Moving Targets: Web Preservation and Reference Management

richard davis

Moving Targets: Web Preservation and Reference Management

Richard Davis discusses the role of Web preservation in reference management. This article is based on a presentation given at the Innovations in Reference Management workshop, January 2010.

It seems fair to say that the lion’s share of work on developing online tools for reference and citation management by students and researchers has focused on familiar types of publication. They generally comprise resources that can be neatly and discretely bound in the covers of a book or journal, or their electronic analogues, like the Portable Document Format (PDF): objects in established library or database systems, with ISBNs and ISSNs underwritten by the authority of formal publication and legal deposit.

Yet, increasingly, native Web resources are also becoming eminently citable, and managing both the resources, and references to them, is an ongoing challenge. Moreover, the issues associated with referencing this kind of material have received comparatively little attention, beyond introducing the convention that includes the URL and the date it was accessed in bibliographies. While it may be hard to quantify the “average lifespan of a web page” [1], what is undeniable is that Web resources are highly volatile and prone to deletion or amendment without warning.

> SUPPLIED MATERIAL:

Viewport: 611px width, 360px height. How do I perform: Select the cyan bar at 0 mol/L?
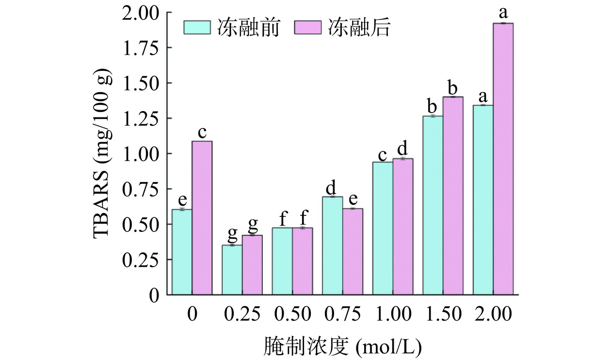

> GIVEN TASK: Please write the next part of the article on Web preservation and reference management, picking up right after its final sentence. The listing comes from a separate source.

> ANSWER TO THE EXERCISE:
Web Preservation is one field of endeavour which attempts to counter the Web’s transient tendency, and a variety of approaches continue to be explored. The aim of this article is to convey the fairly simple message that many themes and concerns of Web preservation are equally relevant in the quest for effective reference management in academic research, particularly given the rate at which our dependence on Web-delivered resources is growing.

Digital preservation is, naturally, a strong theme in the work of the University of London Computer Centre (ULCC)’s Digital Archives Department, and Web preservation has featured particularly strongly in recent years. This article will draw upon several initiatives with which we have been involved recently. These include: the 2008 JISC Preservation of Web Resources Project (JISC-PoWR) [2], on which we worked with Brian Kelly and Marieke Guy of UKOLN; our work for the UK Web Archiving Consortium; and the ongoing JISC ArchivePress Project 3.

Another perspective that I bring is as a part-time student myself, on the MSc E-Learning programme at Edinburgh University. As a consequence I have papers to read, and write, and a dissertation imminent. So for this reason too I have a stake in making it easier to keep track of information for reading lists, footnotes and bibliographies, whether with desktop tools or Web-based tools, or through features in online VLEs, databases and repositories.

Why Do We Cite?

Why do we cite at all? This statement from Edinburgh University Information Services clearly expresses the standard explanation:

To allow those reading the record of what you’ve done to read the sources you have read.
To credit, and show you have read, the key relevant work and can use it to support your arguments and so indicate where your work has taken you further.
Citing and referencing work you have read and used avoids any charge of plagiarism. [4]

This would seem to be the most basic, essential description necessary for undergraduate or post-graduate students. It is a resolutely traditional and non-technical explanation: it does not mention advanced topics, like reverse citation tracking or real-time impact metrics for the Research Excellence Framework (REF)!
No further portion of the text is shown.